----- Testo selezionato -----
4. -Con il quarto motivo i ricorrenti prospettano, ai sensi dell’art. 360, primo comma, n. 3, c.p.c., la violazione e/o falsa applicazione degli artt. 2943, quarto comma, e 2948, primo comma, n. 4, c.c., per avere la Corte del gravame riconosciuto efficacia interruttiva della prescrizione alla lettera raccomandata del 18 maggio 2004, con la quale la promittente alienante aveva invitato i promissari acquirenti alla stipula dell’atto pubblico, previa definizione di ogni pendenza, senza tuttavia specificare l’oggetto della richiesta, rimasto assolutamente indeterminato.
Con la conseguenza che solo la missiva inviata il 4 ottobre 2004 sarebbe stata idonea a interrompere la prescrizione estintiva, con il correlato, errato computo degli importi dovuti,
che avrebbe dovuto essere limitato alle somme versate all’amministrazione finanziaria dalla promittente venditrice in ordine alle scadenze fiscali ricomprese tra il 4 ottobre 1999 e il 4 ottobre 2004.
5. -Con il quinto motivo i ricorrenti si dolgono, ai sensi dell’art. 360, primo comma, n. 3, c.p.c., della violazione e/o falsa applicazione degli artt. 1140 e 1141 c.c. nonché del combinato disposto degli artt. 9, 231 e 141 del T.U. n. 1165/1938 e, ancora, degli artt. 1140 e 1145 c.c. e degli artt. 1158, 1146, secondo comma, e 1422 c.c., per avere la Corte d’appello disatteso la domanda riconvenzionale subordinata di usucapione, alla stregua della grave contraddizione in cui il giudicante sarebbe incorso, qualificando i promissari acquirenti – dapprima – come possessori, al fine di accollare loro la restituzione delle somme versate a titolo di ICI, e – successivamente – quali meri detentori.
Secondo gli istanti, non vi sarebbe stata una motivazione logica e coerente in ordine alla qualificazione del contratto del 19 dicembre 1986 quale vendita -che sarebbe stata nulla per violazione dell’obbligo di inalienabilità nel decennio 1983 -1993, ma comunque idonea a realizzare il passaggio del possesso e il conseguente acquisto per usucapione -ovvero quale mero preliminare di vendita. Con il precipitato che, ove si fosse ritenuto che l’effetto traslativo risalisse direttamente alla scrittura privata del 19 dicembre 1986, sarebbe maturata la fattispecie dell’acquisto a titolo originario per possesso ultraventennale continuato e pacifico, in ragione della presunzione di possesso anteriore sin dalla data del titolo e della successione nel possesso.
6. -Il primo motivo è inammissibile.
-----
• Istruzione scritta 1: Riassumi in tre frasi il testo sui motivi del ricorso.
I record non hanno alcun legame con il testo.
----- Record di dati -----
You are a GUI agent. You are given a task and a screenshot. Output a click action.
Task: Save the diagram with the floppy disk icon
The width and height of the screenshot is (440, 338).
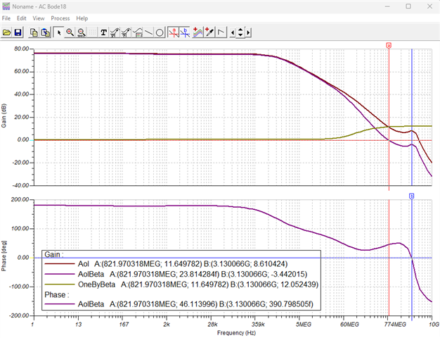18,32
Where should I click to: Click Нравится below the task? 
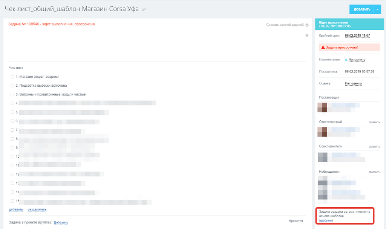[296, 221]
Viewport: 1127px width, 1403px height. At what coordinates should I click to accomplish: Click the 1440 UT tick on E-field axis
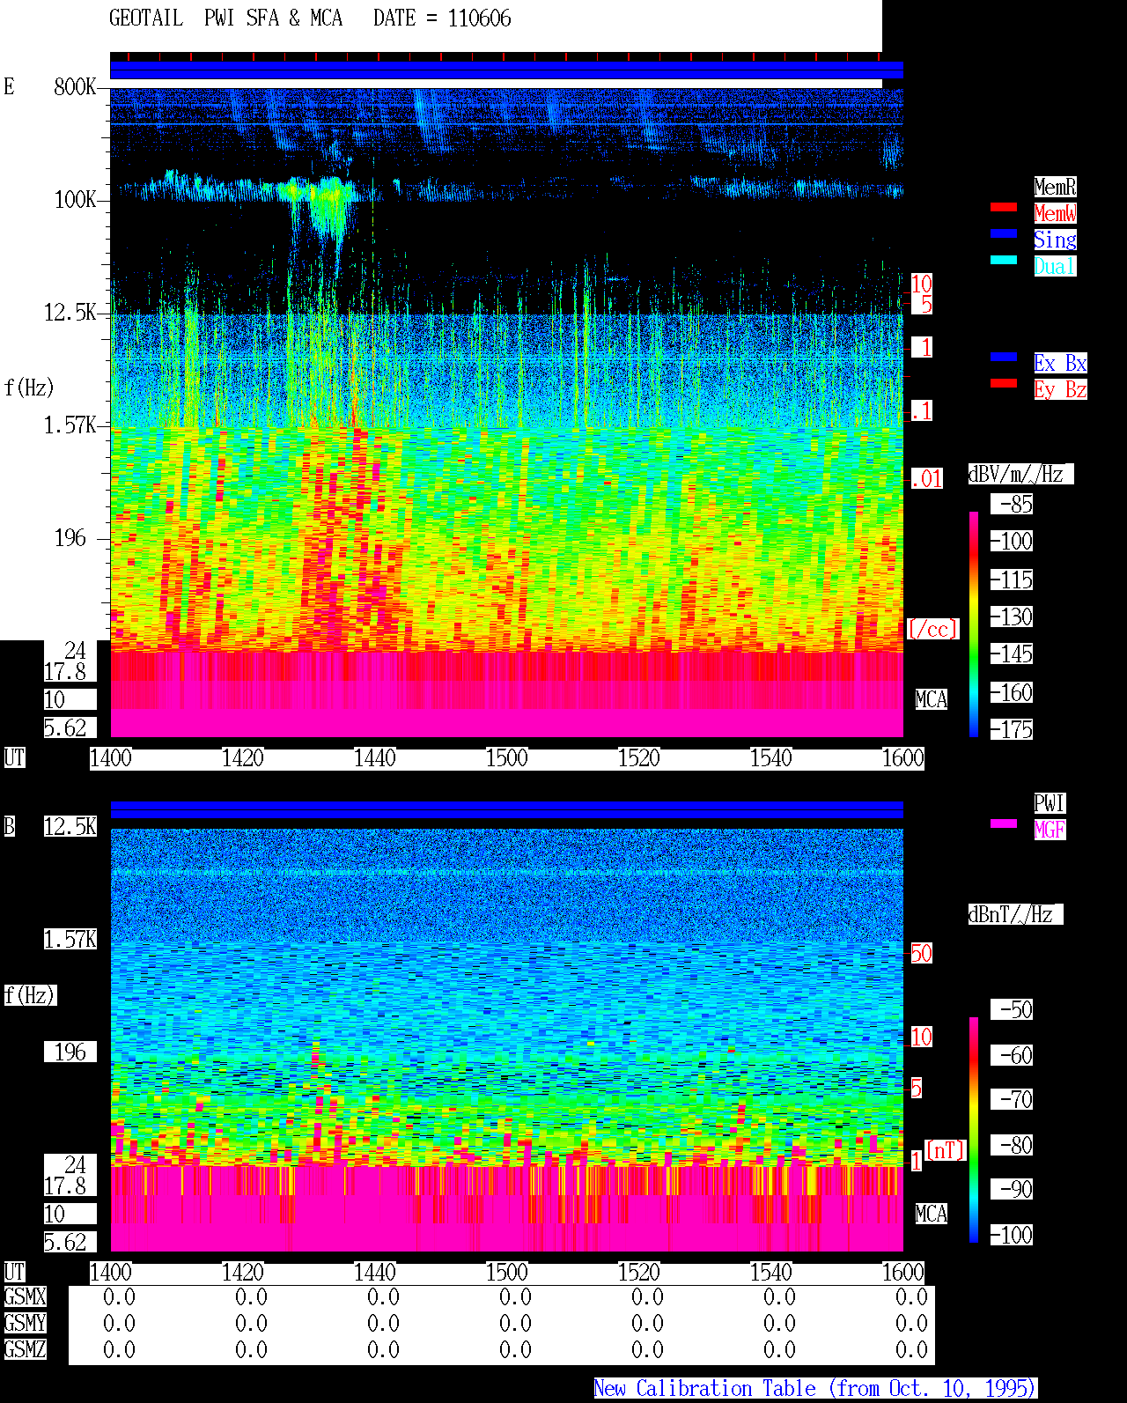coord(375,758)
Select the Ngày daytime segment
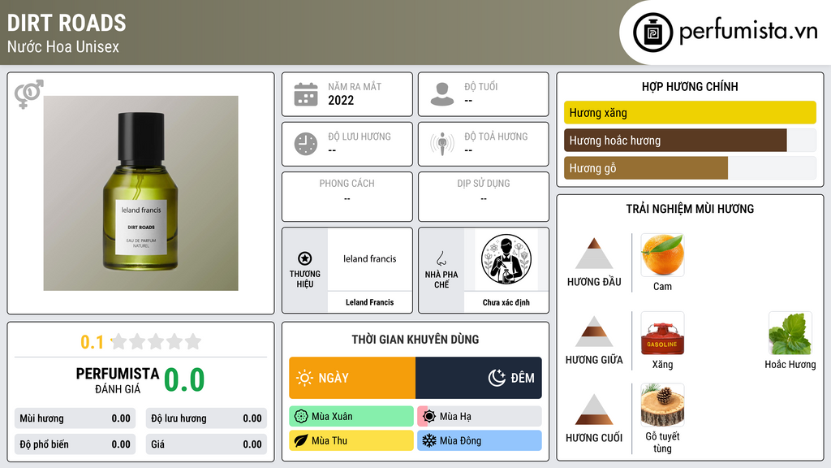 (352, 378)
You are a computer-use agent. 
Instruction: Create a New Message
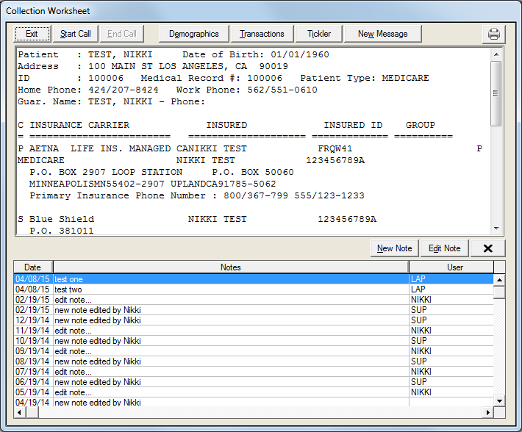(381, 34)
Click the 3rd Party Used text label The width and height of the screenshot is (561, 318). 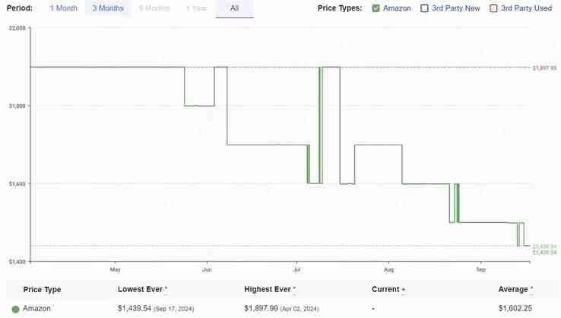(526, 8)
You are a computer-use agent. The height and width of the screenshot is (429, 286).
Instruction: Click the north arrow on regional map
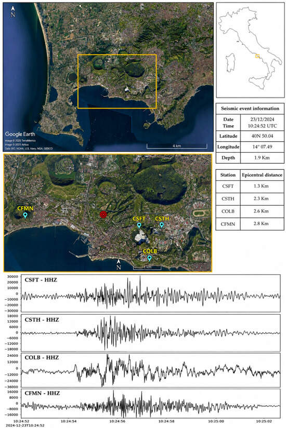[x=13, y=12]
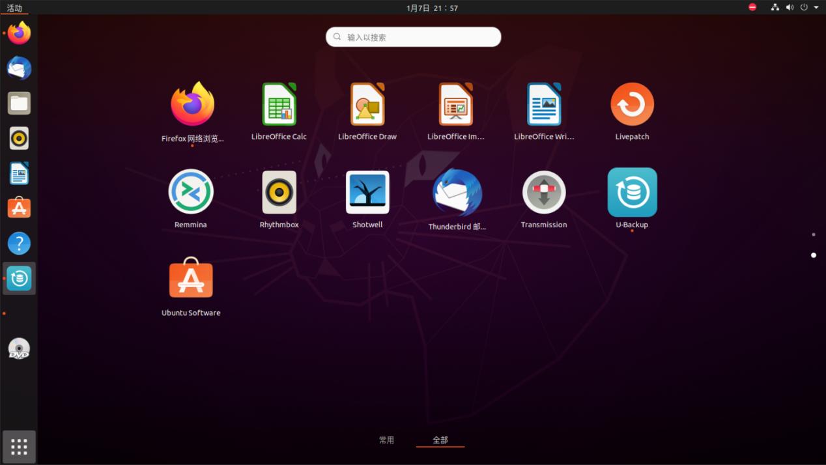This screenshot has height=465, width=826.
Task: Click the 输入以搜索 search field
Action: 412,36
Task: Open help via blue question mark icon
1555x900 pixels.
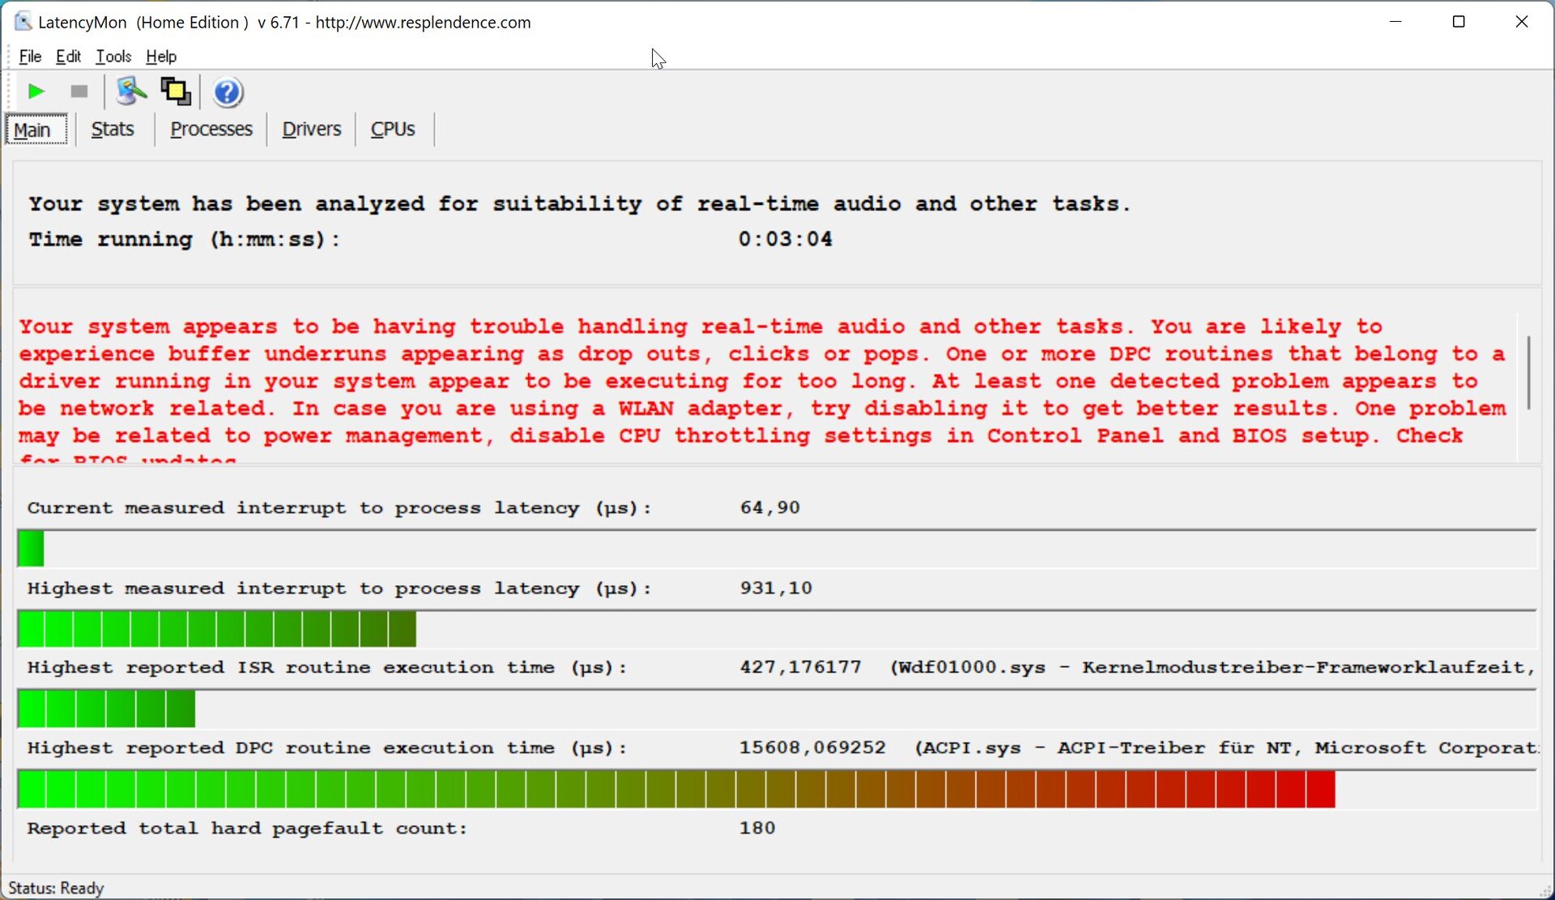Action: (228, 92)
-----
• Istruzione scritta 2: Nei record, aggiungi -116 a ogni numero delle coordinate presenti nelle risposte e riscrivi tutte le righe, richieste comprese, partendo dalla riga con "Task: Open help via blue question mark icon" e proseguendo fino alla fine dei record, estremi inclusi. Non riportare le immagini nella risposta.

• Risposta completa 1: Con il quarto motivo i ricorrenti contestano che la Corte del gravame abbia attribuito efficacia interruttiva della prescrizione alla raccomandata del 18 maggio 2004. Secondo loro, solo la missiva del 4 ottobre 2004 poteva interrompere la prescrizione, e gli importi dovuti andavano limitati alle scadenze fiscali comprese tra il 4 ottobre 1999 e il 4 ottobre 2004. Con il quinto motivo lamentano che la Corte d'appello abbia respinto la domanda subordinata di usucapione qualificando i promissari acquirenti prima come possessori e poi come meri detentori, mentre il primo motivo viene dichiarato inammissibile.

• Risposta completa 2:
Task: Open help via blue question mark icon
1555x900 pixels.
Action: (112, -24)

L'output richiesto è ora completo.